▶ Problem to work on: The lines from the one containing "Go to the 数据分析 top menu" through the last one in the data: please copy those exactly, and only those, without the pictures.

▶ Stored data entries:
****************
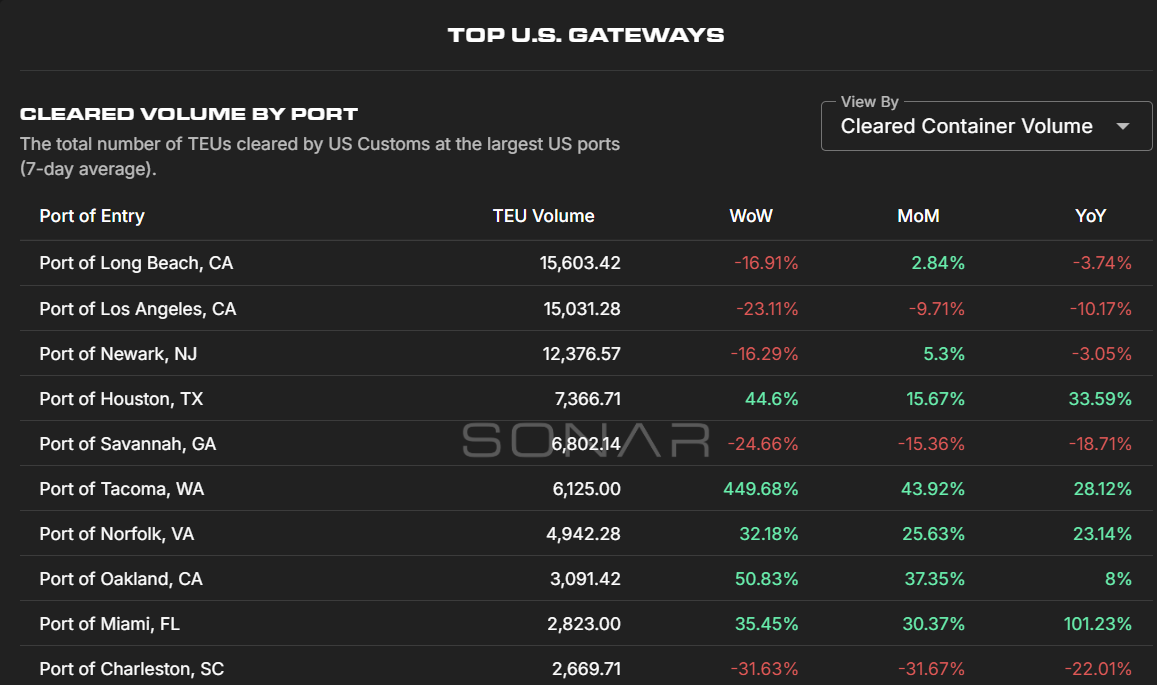Select Port of Charleston, SC entry
Image resolution: width=1157 pixels, height=685 pixels.
(131, 669)
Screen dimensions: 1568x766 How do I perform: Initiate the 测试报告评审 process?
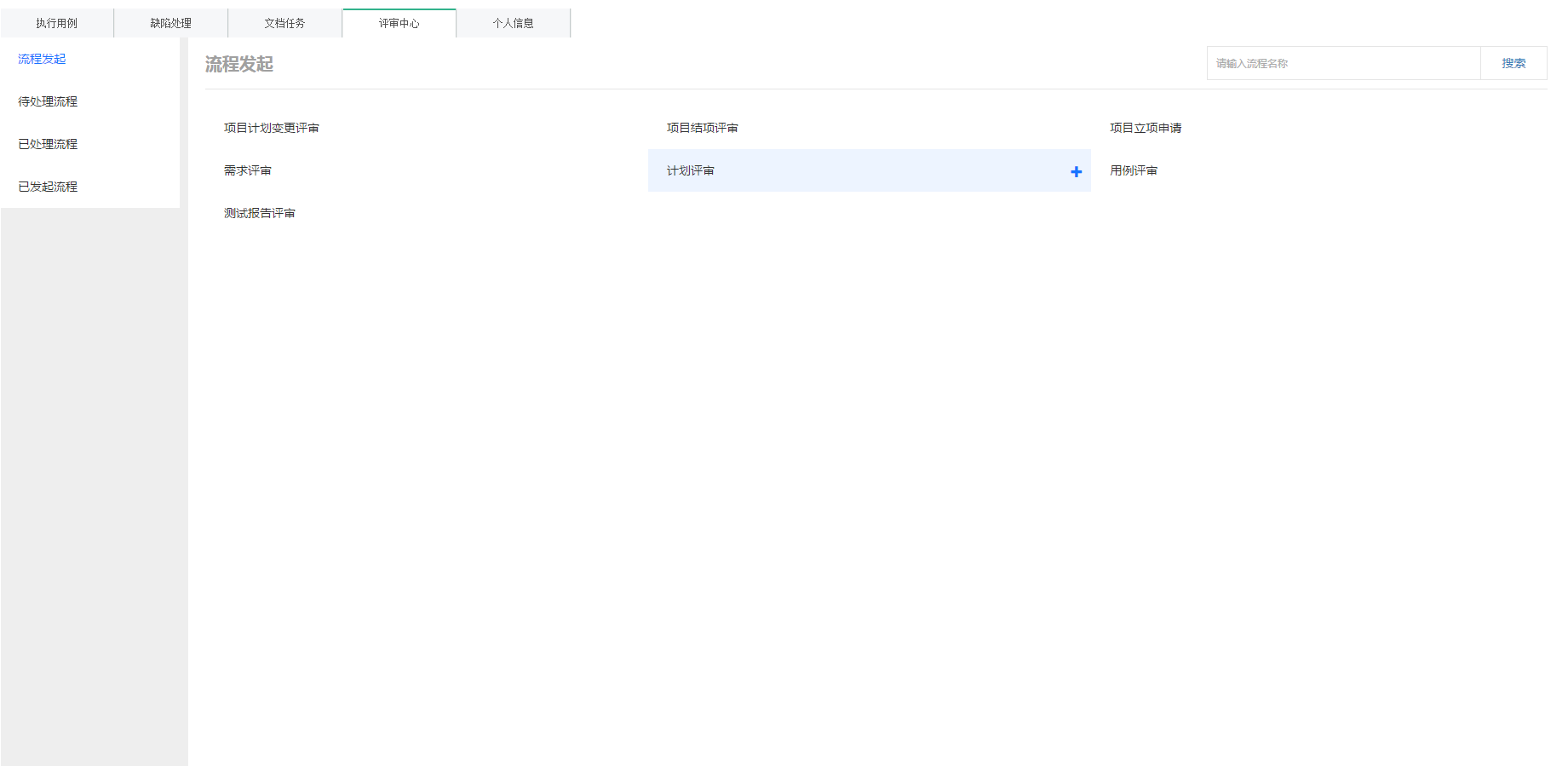[259, 213]
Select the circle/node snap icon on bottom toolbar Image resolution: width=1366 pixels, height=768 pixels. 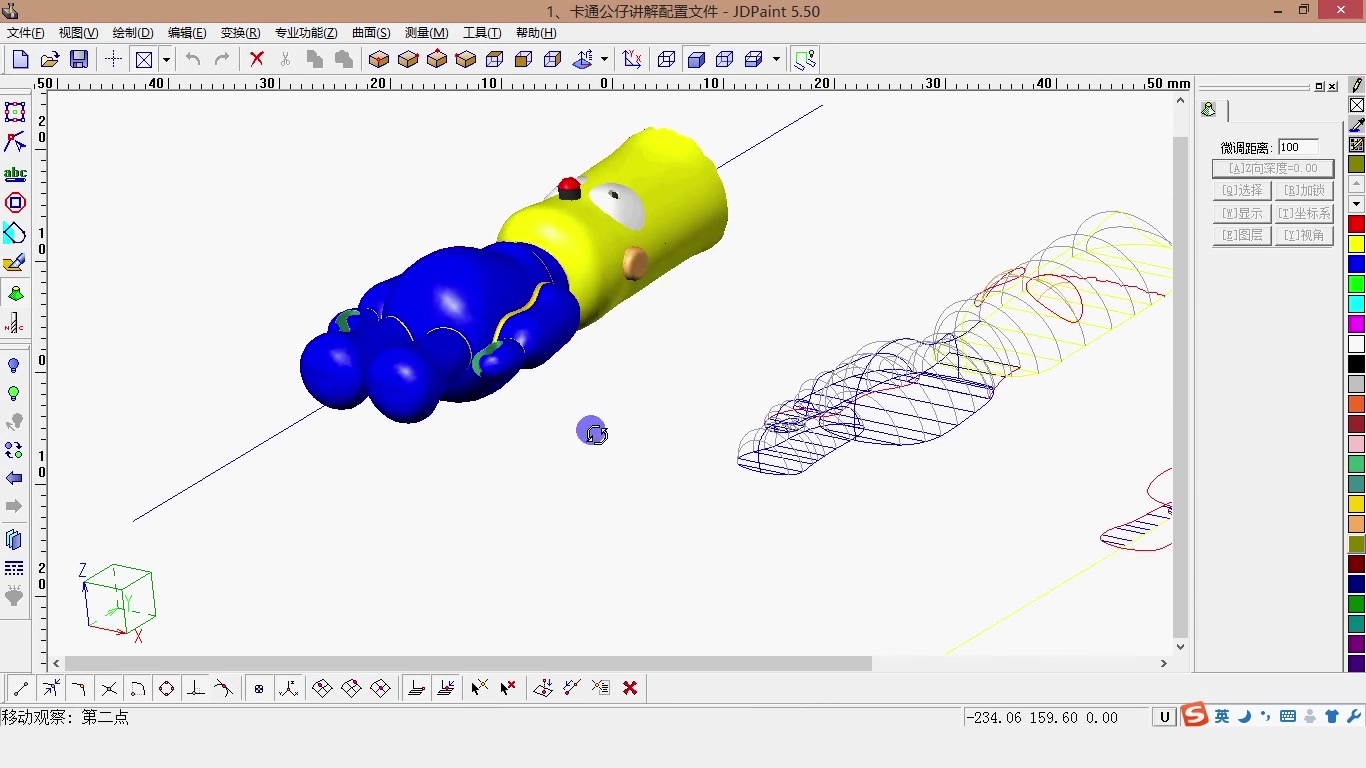tap(167, 688)
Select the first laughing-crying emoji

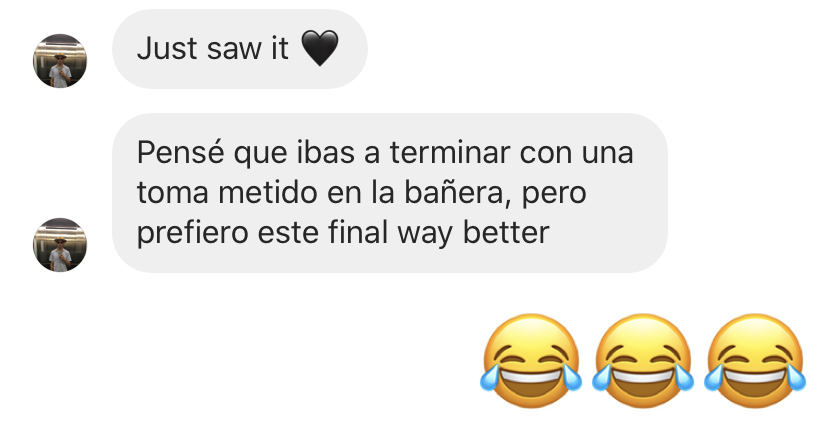531,360
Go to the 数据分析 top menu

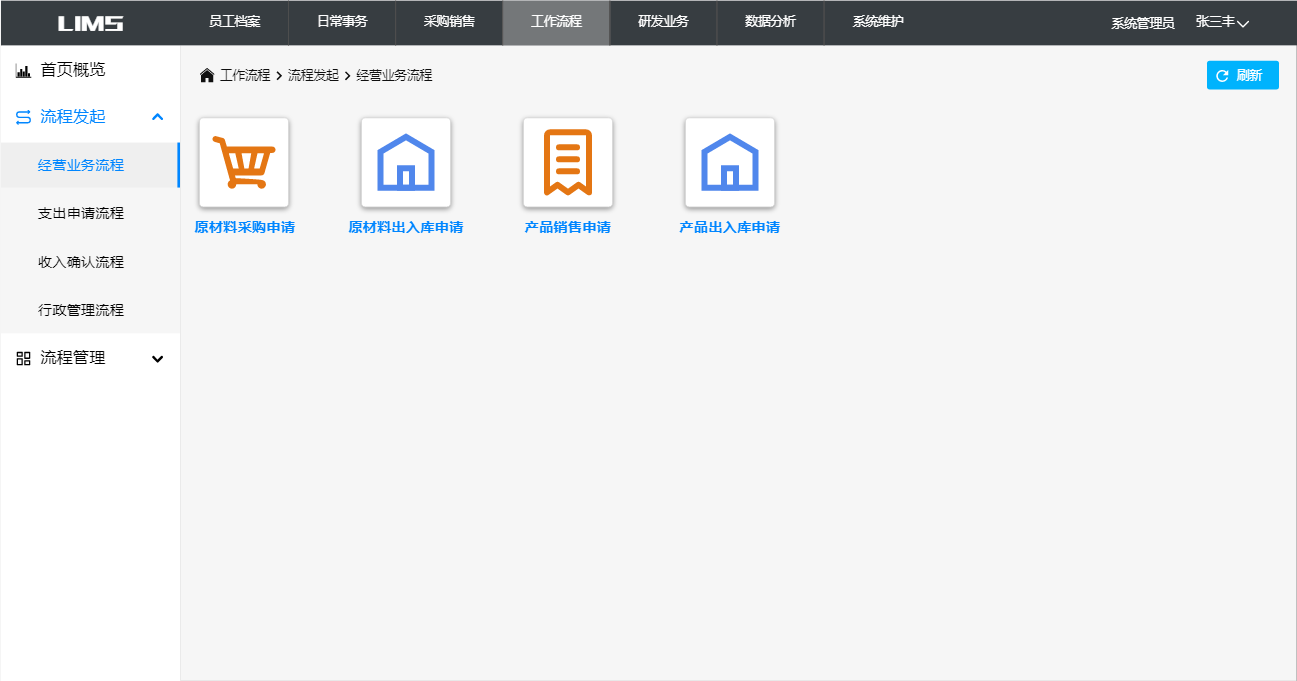770,22

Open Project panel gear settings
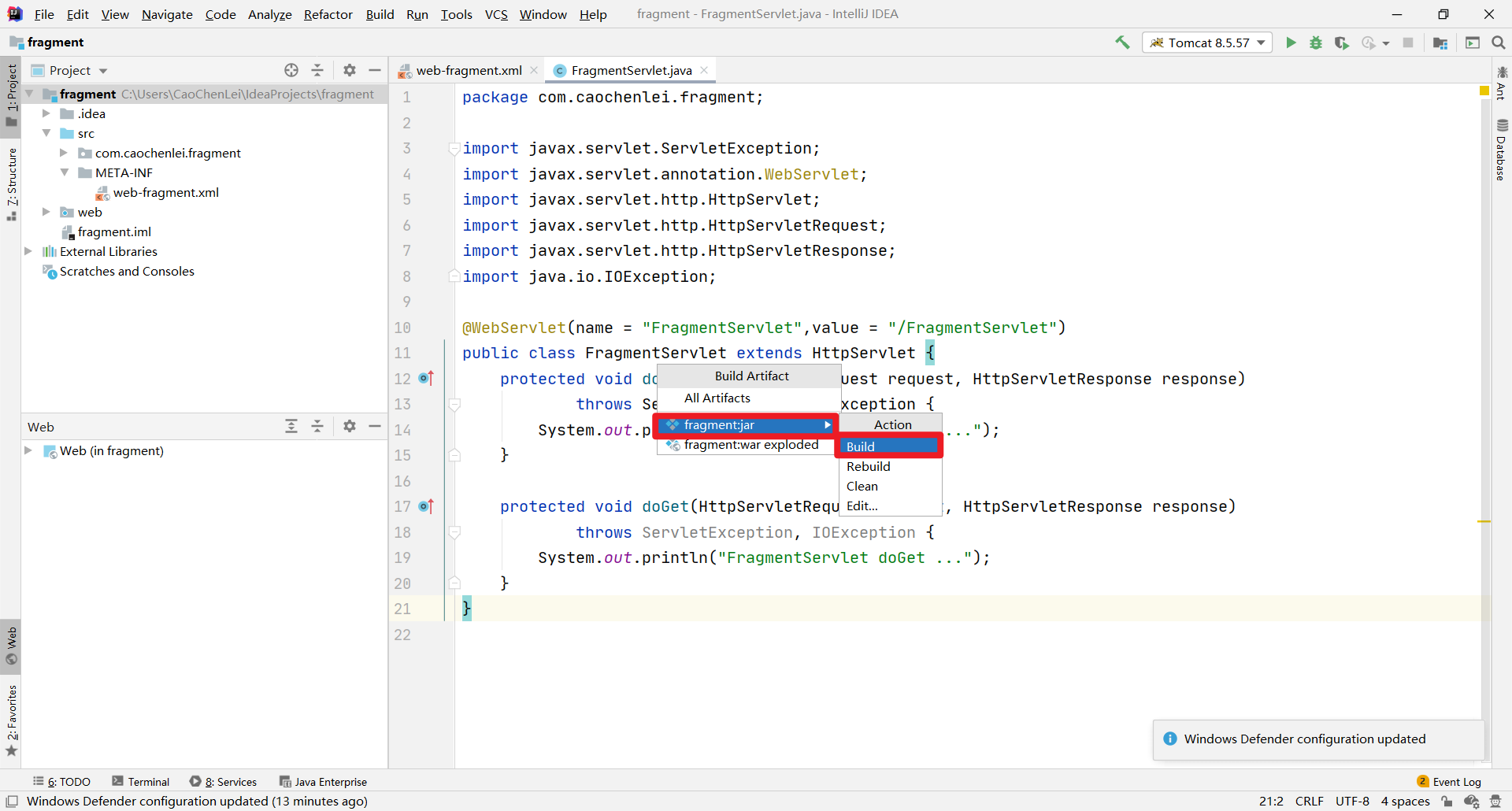tap(350, 70)
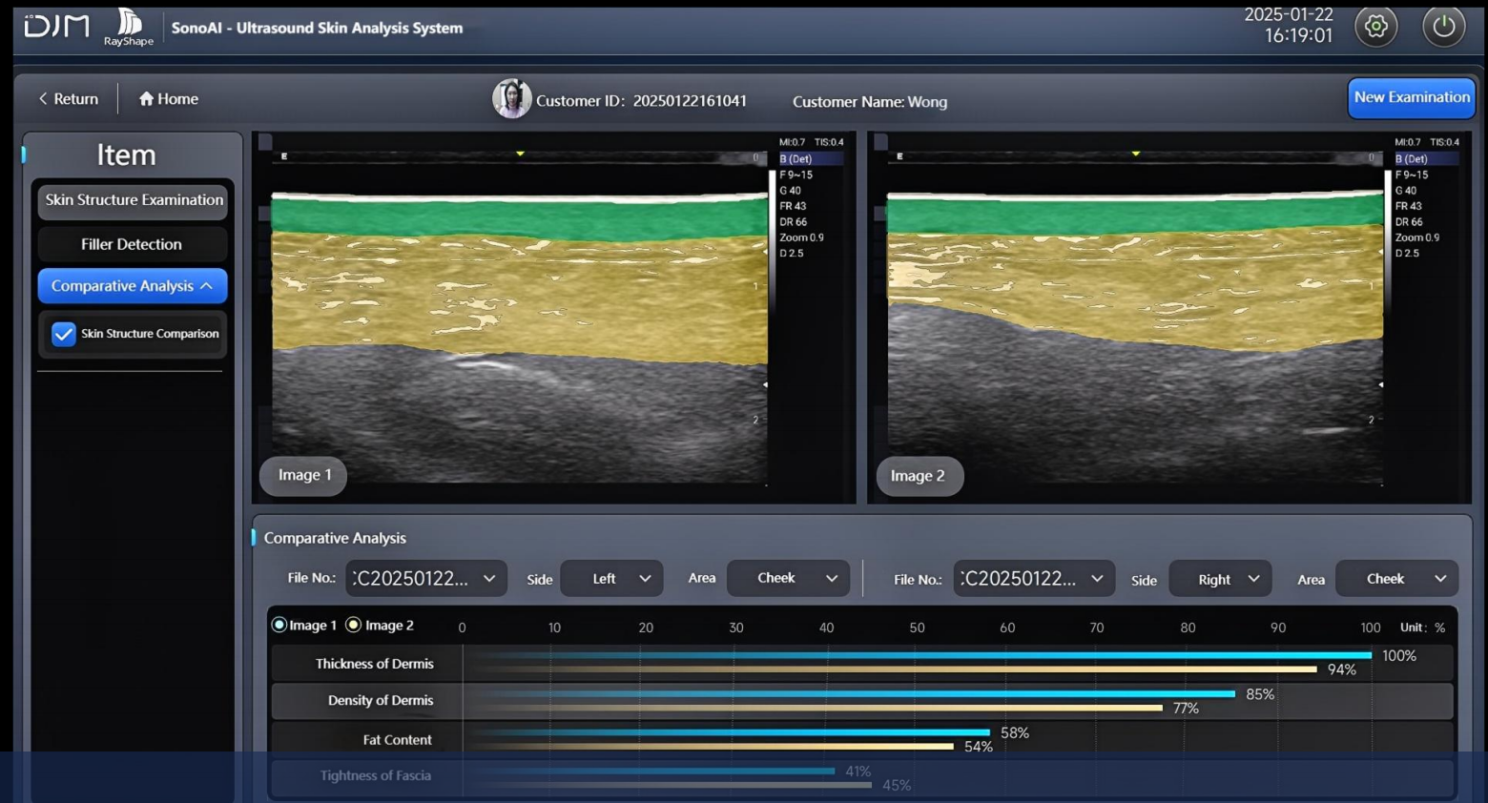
****************
▶ Written response:
Go to the 数据分析 top menu

770,22

Open Project panel gear settings
tap(350, 70)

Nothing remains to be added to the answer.